Saved data entries:
• • •
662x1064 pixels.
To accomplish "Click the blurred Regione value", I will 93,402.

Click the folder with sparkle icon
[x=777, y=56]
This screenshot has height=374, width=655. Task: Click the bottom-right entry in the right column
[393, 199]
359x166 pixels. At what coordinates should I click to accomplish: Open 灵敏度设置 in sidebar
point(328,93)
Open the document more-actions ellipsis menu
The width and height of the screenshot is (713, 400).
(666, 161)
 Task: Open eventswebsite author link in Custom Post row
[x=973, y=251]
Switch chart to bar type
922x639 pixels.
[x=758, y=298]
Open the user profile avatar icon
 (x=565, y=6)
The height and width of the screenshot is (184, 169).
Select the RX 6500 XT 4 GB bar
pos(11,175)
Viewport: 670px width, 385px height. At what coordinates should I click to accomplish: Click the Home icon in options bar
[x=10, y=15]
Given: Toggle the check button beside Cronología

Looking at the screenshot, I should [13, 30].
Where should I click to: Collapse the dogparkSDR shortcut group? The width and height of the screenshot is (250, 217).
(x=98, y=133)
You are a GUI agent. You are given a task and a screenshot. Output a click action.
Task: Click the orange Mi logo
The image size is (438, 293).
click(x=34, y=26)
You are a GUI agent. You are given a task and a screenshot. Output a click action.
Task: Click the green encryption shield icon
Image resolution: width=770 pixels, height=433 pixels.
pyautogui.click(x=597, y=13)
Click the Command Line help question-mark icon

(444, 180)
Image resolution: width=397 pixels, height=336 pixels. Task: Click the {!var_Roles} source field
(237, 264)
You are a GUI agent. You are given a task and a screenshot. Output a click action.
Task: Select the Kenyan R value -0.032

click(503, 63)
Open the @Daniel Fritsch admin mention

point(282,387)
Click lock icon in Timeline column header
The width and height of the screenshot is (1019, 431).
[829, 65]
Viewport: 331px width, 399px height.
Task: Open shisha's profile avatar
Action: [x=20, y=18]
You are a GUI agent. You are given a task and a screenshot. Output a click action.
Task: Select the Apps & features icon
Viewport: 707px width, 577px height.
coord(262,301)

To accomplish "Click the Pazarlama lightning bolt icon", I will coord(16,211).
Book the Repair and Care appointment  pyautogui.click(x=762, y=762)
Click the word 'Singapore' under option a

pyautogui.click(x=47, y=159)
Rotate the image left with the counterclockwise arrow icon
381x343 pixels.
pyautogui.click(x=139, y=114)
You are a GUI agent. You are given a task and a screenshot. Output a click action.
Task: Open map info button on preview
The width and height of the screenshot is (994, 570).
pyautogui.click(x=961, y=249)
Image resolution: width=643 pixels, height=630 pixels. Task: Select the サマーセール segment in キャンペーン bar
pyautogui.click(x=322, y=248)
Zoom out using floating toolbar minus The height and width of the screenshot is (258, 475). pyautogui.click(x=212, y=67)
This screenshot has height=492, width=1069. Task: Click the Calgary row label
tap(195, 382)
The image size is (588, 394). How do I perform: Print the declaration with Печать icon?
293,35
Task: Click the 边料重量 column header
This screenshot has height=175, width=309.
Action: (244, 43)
• • •
### Instructions for the task
The complete data above is to be written out again as it stands.

### The answer
662x1064 pixels.
To accomplish "Click the blurred Regione value", I will 93,402.

Click the folder with sparkle icon
[x=777, y=56]
This screenshot has height=374, width=655. Task: Click the bottom-right entry in the right column
[393, 199]
359x166 pixels. At what coordinates should I click to accomplish: Open 灵敏度设置 in sidebar
point(328,93)
Open the document more-actions ellipsis menu
The width and height of the screenshot is (713, 400).
(666, 161)
 Task: Open eventswebsite author link in Custom Post row
[x=973, y=251]
Switch chart to bar type
922x639 pixels.
[x=758, y=298]
Open the user profile avatar icon
 (x=565, y=6)
The height and width of the screenshot is (184, 169).
Select the RX 6500 XT 4 GB bar
pos(11,175)
Viewport: 670px width, 385px height. At what coordinates should I click to accomplish: Click the Home icon in options bar
[x=10, y=15]
Given: Toggle the check button beside Cronología

Looking at the screenshot, I should [13, 30].
Where should I click to: Collapse the dogparkSDR shortcut group? The width and height of the screenshot is (250, 217).
(x=98, y=133)
You are a GUI agent. You are given a task and a screenshot. Output a click action.
Task: Click the orange Mi logo
The image size is (438, 293).
click(x=34, y=26)
You are a GUI agent. You are given a task and a screenshot. Output a click action.
Task: Click the green encryption shield icon
Image resolution: width=770 pixels, height=433 pixels.
pyautogui.click(x=597, y=13)
Click the Command Line help question-mark icon

(444, 180)
Image resolution: width=397 pixels, height=336 pixels. Task: Click the {!var_Roles} source field
(237, 264)
You are a GUI agent. You are given a task and a screenshot. Output a click action.
Task: Select the Kenyan R value -0.032

click(503, 63)
Open the @Daniel Fritsch admin mention

point(282,387)
Click lock icon in Timeline column header
The width and height of the screenshot is (1019, 431).
[829, 65]
Viewport: 331px width, 399px height.
Task: Open shisha's profile avatar
Action: [x=20, y=18]
You are a GUI agent. You are given a task and a screenshot. Output a click action.
Task: Select the Apps & features icon
Viewport: 707px width, 577px height.
coord(262,301)

To accomplish "Click the Pazarlama lightning bolt icon", I will coord(16,211).
Book the Repair and Care appointment  pyautogui.click(x=762, y=762)
Click the word 'Singapore' under option a

pyautogui.click(x=47, y=159)
Rotate the image left with the counterclockwise arrow icon
381x343 pixels.
pyautogui.click(x=139, y=114)
You are a GUI agent. You are given a task and a screenshot. Output a click action.
Task: Open map info button on preview
The width and height of the screenshot is (994, 570).
pyautogui.click(x=961, y=249)
Image resolution: width=643 pixels, height=630 pixels. Task: Select the サマーセール segment in キャンペーン bar
pyautogui.click(x=322, y=248)
Zoom out using floating toolbar minus The height and width of the screenshot is (258, 475). pyautogui.click(x=212, y=67)
This screenshot has height=492, width=1069. Task: Click the Calgary row label
tap(195, 382)
The image size is (588, 394). How do I perform: Print the declaration with Печать icon?
293,35
Task: Click the 边料重量 column header
This screenshot has height=175, width=309.
Action: (244, 43)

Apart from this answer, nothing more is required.